Last month, Hawai‘i Pacific Health Great Aloha Run hosted a holiday food distribution at Aloha Stadium, with support from Hawai‘i Foodbank and the City & County of Honolulu, for 3,500 families.

The annual race attracted about 20,000 participants last year. PHOTOS COURTESY GREAT ALOHA RUN

“My mother (Ethel Iwamoto Akamine) didn’t only want me to be an entertainer, she wanted me to be a giver,” says Kai Onouye. “She said unless you do more than raise money for yourself or do stuff for yourself, your life isn’t very important.

“My mother was so poor growing up. She became a barber, and her whole life she wanted to give away and do stuff for people but she couldn’t because she had to raise three kids on her barbershop pay and send us all through college.

“My heart just broke for her because she never had anything. So, I wanted to do something to make her happy and the happiest moment I had was during the bed race, we had a parade down Kalākaua Avenue and I put my mother in the car, and she was waving at people and it just made me so happy.”

Kai Onouye, a 1962 graduate of McKinley High School, spent much of her childhood with relatives in neighboring Kaka‘ako and was known as Carole Shimizu.

“When I first started performing in Waikīkī, I was working at the Moana Surfrider as a pianist … and the music director for all the Sheratons could never pronounce my name,” recollects Kai Onouye. “He would call me Shimuzu, Shimizi, Shimazu — he just pulverized my name. I said, ‘Please, my name is Shimizu.’ He says, ‘Oh, you know what, it’s too much of a bother. I’m just going to call you Carole Kai’ … and the name stuck.”

She also grew up spending her summers in Kahuku with cousins, and describes herself as “a real local, country girl at heart.”

Kai Onouye, whose husband Eddie Onouye was her first boyfriend in high school, majored in piano and minored in voice at UH, and went on to a successful entertainment career that took her around the world, including throughout South America, Asia and Europe.

“I performed at the Hilton in Hong Kong and big hotels in Singapore and then Indonesia and, oh my goodness, I’m starting to remember all this now, it was fun,” she says. “I also worked in Vegas and Reno and Tahoe … I had a seven-piece band and two singers, and we drove everywhere.”

In 1993, she partnered with Dirk Fukushima on Hawai‘i Stars, the local television talent show that was the brainchild of then-state Sen. Mike McCartney.
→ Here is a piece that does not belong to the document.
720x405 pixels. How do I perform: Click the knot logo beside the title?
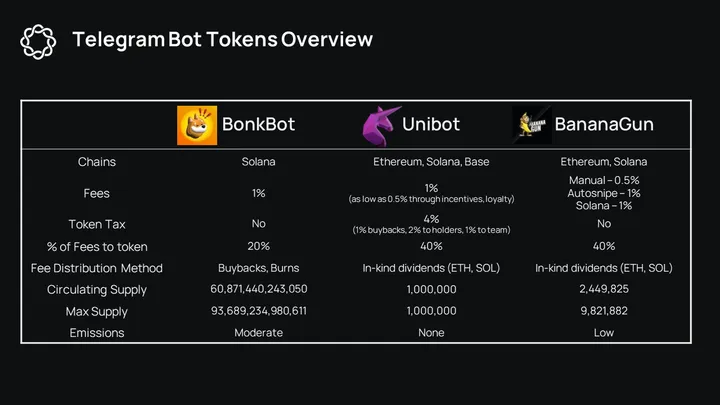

She and Kimo Kahoano continue to co-host the show, which still airs today.

There’s also the beloved musical group Local Divas, comprised of Kai Onouye, Melveen Leed, Nohelani Cypriano and the late Loyal Garner.

Her résumé also includes appearances in dozens of episodes of the original Hawai‘i Five-0 and Magnum P.I.

“There are so many (career) highlights, but I think the fact that I was able to do what my mother wanted me to do and start a charity is probably the most fulfilling,” says Kai Onouye. “If we can continue to do well and good for other people, that’s the most important thing. To be able to make an impact on other people’s lives rather than just your own because if it’s just for yourself, like my mother said, you’re nothing.

“I just want to make sure we continue to give monies away through the Great Aloha Run and it’s because of the people who participate. We couldn’t do it without them, so it’s important to have people know that this whole journey is about connecting with other people.”